The present study illustrates the characteristics changes of LA remodeling in HCM patients with AF, when compared with Non-HCM AF patients. We found a specific asymmetric pattern that could be overseen with echocardiography. Since LA anatomy is an important predictor of rhythm stability after catheter ablation26 and could even improve risk prediction or thromboembolic events27, our findings urge for a more comprehensive 3D evaluation of the anatomical LA changes in HCM patients, in order to improve patient selection and the appropriate ablation approach. In patients with normal atria for example, cryoablation could be an acceptable first option, whereas in patients with pronounced LA changes, radiofrequency ablation, pulsed field ablation and possibly alcohol ablation of the vein of Marshall would be better to target an advanced AF substrate. Additionally, since Mavacamten has been shown to reduce hypertrophy and LA volumes in patients with obstructive HCM, it could be used to support reverse remodeling and allow for ablation of patients that may have otherwise been excluded. Thus surrogates of disease progression like LA volume and symmetry (ASI) could allow for close surveillance and response to therapy8,9,10. These results are hypothesis-generating and call for more studies testing these parameters by new ablation or medical strategies to clarify the optimal treatment in HCM patients.

Limitations

This is a post-hoc analysis of a selected patient population with symptomatic AF and HCM compared to patients without LV hypertrophy. The sample size of the HCM group was limited and could not be extended for the purpose of this study due to institutional change of the pre-procedural imaging modality from CT to MRI. This reduced the statistical power and precluded a regression analysis in the HCM group. Certainly, higher ASI could be partially attributed to larger LAV. Although ASI emerged as an independent recurrence factor after adjustment for LAV in the Non-HCM group, we were not able to test this in the HCM group. Nevertheless, Kaplan–Meier curves could demonstrate the significantly worse rhythm outcomes of HCM patients when compared to Non-HCM patients. Thus the study remains informative despite the small cohort size.

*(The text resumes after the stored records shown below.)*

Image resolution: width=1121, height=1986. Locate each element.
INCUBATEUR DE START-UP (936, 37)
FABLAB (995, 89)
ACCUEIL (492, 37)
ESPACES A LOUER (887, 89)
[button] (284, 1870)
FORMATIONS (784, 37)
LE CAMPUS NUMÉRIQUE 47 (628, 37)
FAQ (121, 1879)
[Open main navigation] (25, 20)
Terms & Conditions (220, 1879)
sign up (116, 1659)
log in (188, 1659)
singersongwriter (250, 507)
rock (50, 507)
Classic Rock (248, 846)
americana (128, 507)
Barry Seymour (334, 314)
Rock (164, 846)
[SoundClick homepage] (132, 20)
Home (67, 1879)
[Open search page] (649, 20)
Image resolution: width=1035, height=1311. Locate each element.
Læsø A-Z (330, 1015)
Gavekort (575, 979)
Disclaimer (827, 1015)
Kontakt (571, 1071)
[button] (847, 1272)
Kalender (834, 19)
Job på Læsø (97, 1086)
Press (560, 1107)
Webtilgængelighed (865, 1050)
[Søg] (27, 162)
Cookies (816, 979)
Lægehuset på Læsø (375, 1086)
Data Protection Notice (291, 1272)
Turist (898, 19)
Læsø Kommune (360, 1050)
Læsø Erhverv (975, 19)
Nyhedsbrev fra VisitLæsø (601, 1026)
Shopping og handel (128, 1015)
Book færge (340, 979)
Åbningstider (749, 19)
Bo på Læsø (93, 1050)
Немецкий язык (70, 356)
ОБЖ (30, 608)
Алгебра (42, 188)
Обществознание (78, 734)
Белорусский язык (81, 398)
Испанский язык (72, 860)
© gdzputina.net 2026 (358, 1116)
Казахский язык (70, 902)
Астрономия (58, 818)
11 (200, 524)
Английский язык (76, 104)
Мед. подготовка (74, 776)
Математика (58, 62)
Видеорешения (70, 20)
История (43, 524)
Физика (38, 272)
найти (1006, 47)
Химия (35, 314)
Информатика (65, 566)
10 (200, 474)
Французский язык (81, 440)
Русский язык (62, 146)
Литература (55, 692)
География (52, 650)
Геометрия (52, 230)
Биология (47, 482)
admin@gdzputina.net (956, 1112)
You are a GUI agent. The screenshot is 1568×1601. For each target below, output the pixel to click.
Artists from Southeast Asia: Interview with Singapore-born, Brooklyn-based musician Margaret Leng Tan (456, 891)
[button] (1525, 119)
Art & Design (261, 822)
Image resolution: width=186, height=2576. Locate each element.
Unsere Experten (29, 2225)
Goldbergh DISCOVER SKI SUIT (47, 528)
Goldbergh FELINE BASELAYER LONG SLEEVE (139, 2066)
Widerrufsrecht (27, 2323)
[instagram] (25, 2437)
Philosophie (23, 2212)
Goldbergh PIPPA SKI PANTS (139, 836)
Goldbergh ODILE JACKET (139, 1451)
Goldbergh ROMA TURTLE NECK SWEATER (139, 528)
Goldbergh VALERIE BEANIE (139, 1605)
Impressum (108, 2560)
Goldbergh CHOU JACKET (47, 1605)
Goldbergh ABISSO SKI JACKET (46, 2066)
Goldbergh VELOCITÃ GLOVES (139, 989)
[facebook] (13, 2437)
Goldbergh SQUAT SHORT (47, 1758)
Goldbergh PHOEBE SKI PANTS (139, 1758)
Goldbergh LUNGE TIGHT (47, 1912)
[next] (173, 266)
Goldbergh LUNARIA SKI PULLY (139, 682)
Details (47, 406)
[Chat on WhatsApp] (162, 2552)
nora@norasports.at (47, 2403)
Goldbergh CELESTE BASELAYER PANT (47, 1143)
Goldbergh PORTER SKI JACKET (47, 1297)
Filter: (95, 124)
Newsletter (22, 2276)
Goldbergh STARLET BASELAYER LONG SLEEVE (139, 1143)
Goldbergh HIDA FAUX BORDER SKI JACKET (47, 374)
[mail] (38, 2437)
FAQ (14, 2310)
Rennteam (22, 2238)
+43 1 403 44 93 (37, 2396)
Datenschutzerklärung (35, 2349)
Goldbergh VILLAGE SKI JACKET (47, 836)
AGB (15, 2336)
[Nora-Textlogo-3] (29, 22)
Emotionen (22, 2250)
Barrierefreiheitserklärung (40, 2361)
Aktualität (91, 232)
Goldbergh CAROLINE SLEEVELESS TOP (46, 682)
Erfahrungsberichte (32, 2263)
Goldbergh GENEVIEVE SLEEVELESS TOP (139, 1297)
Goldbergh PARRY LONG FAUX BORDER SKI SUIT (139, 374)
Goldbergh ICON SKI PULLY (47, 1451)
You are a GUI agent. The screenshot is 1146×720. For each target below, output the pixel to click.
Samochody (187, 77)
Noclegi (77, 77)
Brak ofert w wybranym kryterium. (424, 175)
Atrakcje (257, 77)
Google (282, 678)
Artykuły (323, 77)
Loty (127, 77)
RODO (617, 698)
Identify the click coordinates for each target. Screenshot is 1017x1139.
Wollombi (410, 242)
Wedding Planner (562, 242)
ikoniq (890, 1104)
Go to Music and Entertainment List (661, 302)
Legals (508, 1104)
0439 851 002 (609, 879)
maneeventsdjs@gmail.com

Since most of the patients had persistent AF, diastolic dysfunction could not be sufficiently quantified and its association with the specific asymmetric LA dilatation could not be further elucidated. Calculation of ASI and LAS by computed tomography required radiation exposure and contrast injection, which prohibited follow-up studies that could reveal the effect of ablation on LA asymmetry. However, ASI is an easily obtained pre-procedural parameter and since newer techniques, such as magnetic-resonance tomography or 3D echocardiography are entering the clinical routine, they could potentially be obtained without radiation in the future. In summary, our findings may be viewed as generating new hypothesis that could be further examined in future studies.

Conclusion

LA remodeling in patients with AF and HCM is characterized by asymmetric dilatation, driven by an anterior rather than a posterior dilatation. This can be characterized using by 3D three-dimensional imaging and could be used as surrogate of advanced atrial remodeling.